◆ **Extracted records**:
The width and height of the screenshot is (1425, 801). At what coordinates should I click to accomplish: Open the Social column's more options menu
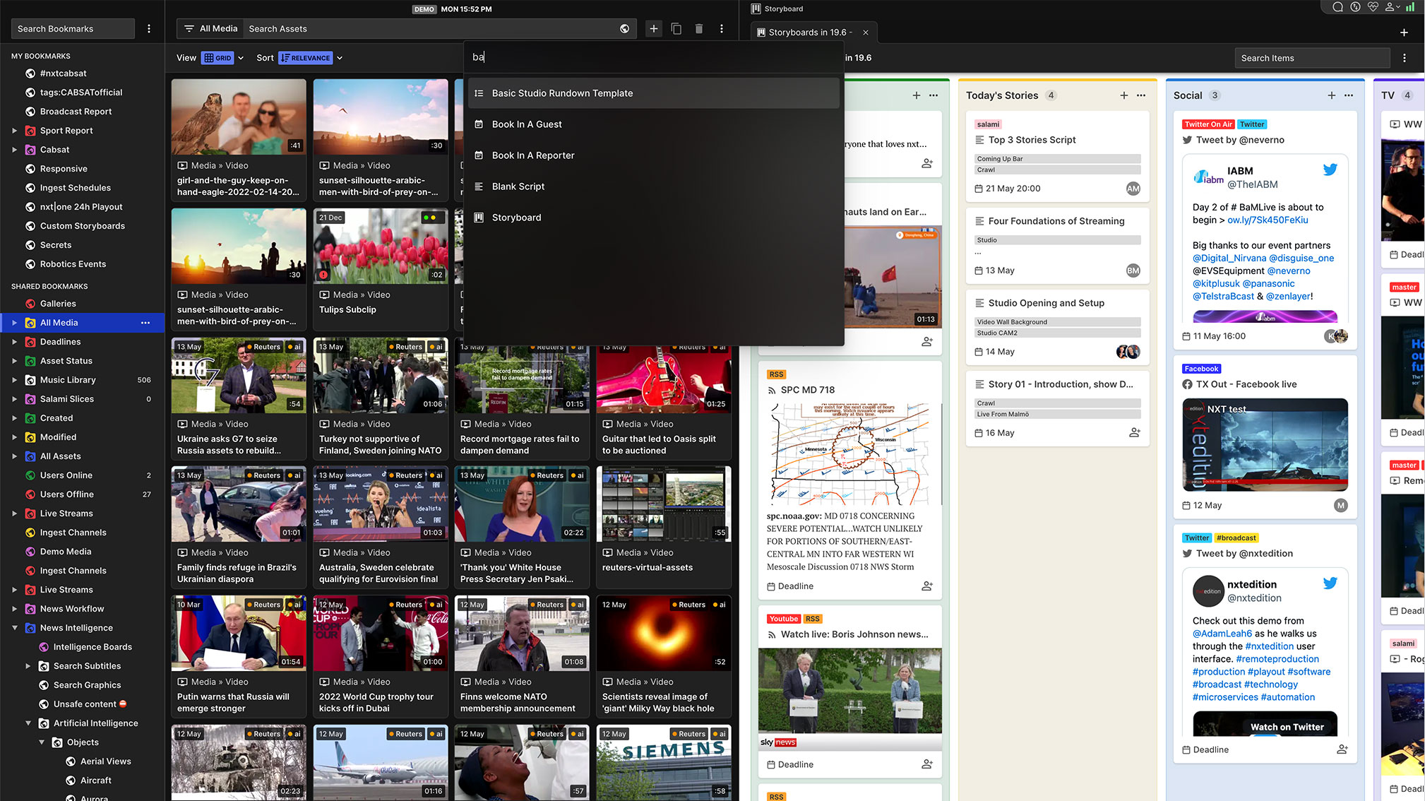(x=1349, y=95)
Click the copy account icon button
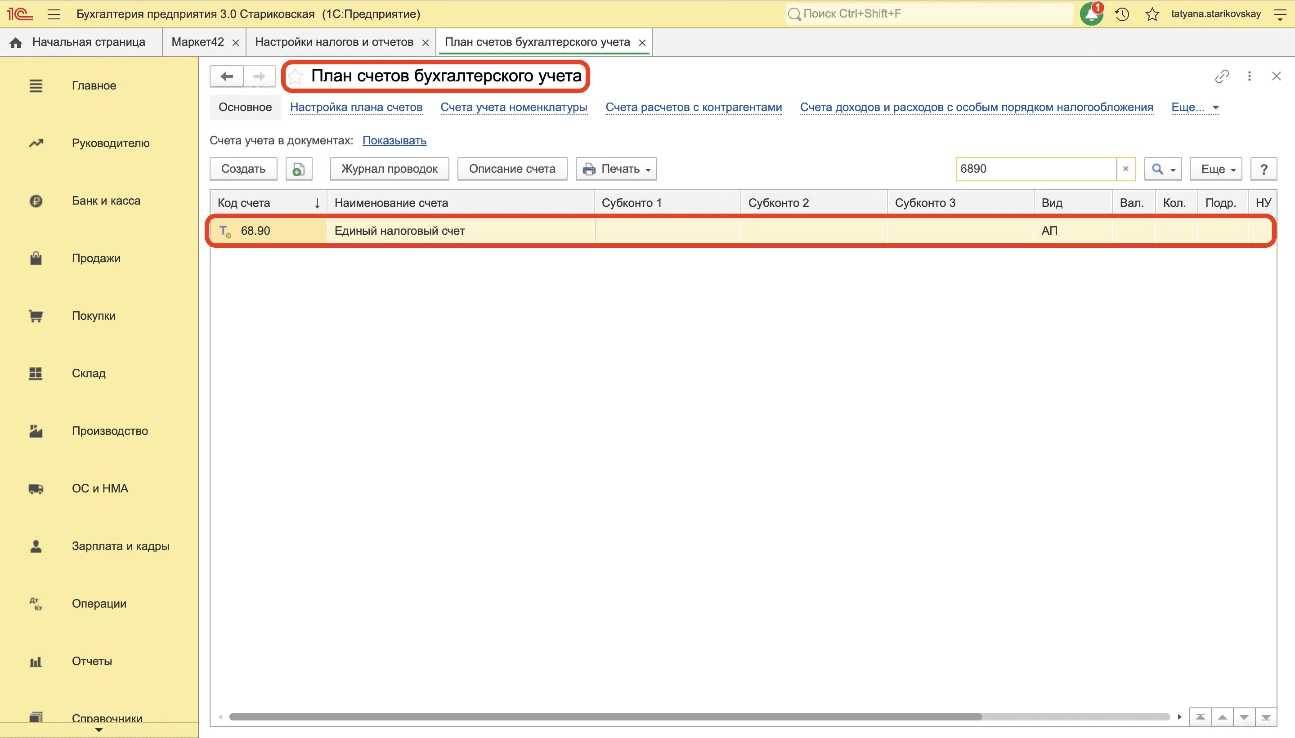1295x738 pixels. [299, 169]
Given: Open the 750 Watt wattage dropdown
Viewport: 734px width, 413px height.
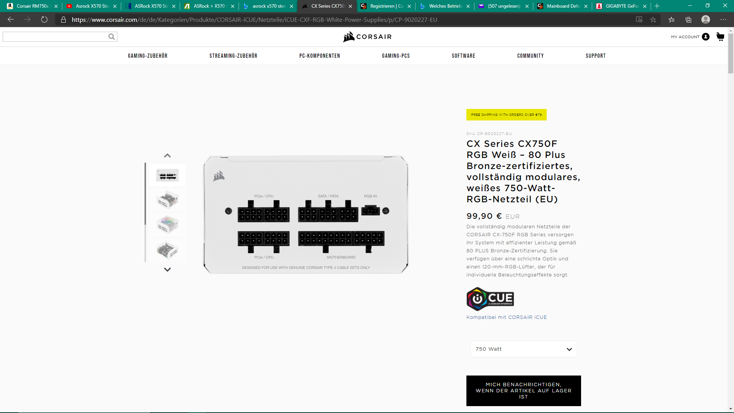Looking at the screenshot, I should pos(523,349).
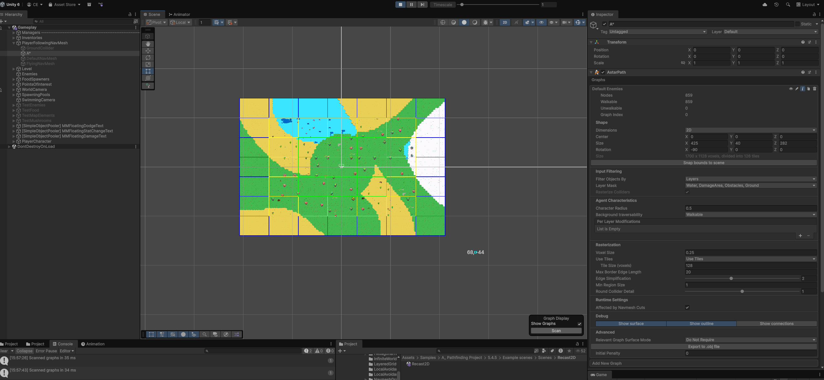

◆ **Exercise prompt**:
The job is to copy all the records precisely while omitting any picture.

◆ **Exercise solution**:
The width and height of the screenshot is (1425, 801). At what coordinates should I click to accomplish: Open the Social column's more options menu
(x=1349, y=95)
Click the copy account icon button
1295x738 pixels. [299, 169]
Given: Open the 750 Watt wattage dropdown
Viewport: 734px width, 413px height.
Looking at the screenshot, I should pos(523,349).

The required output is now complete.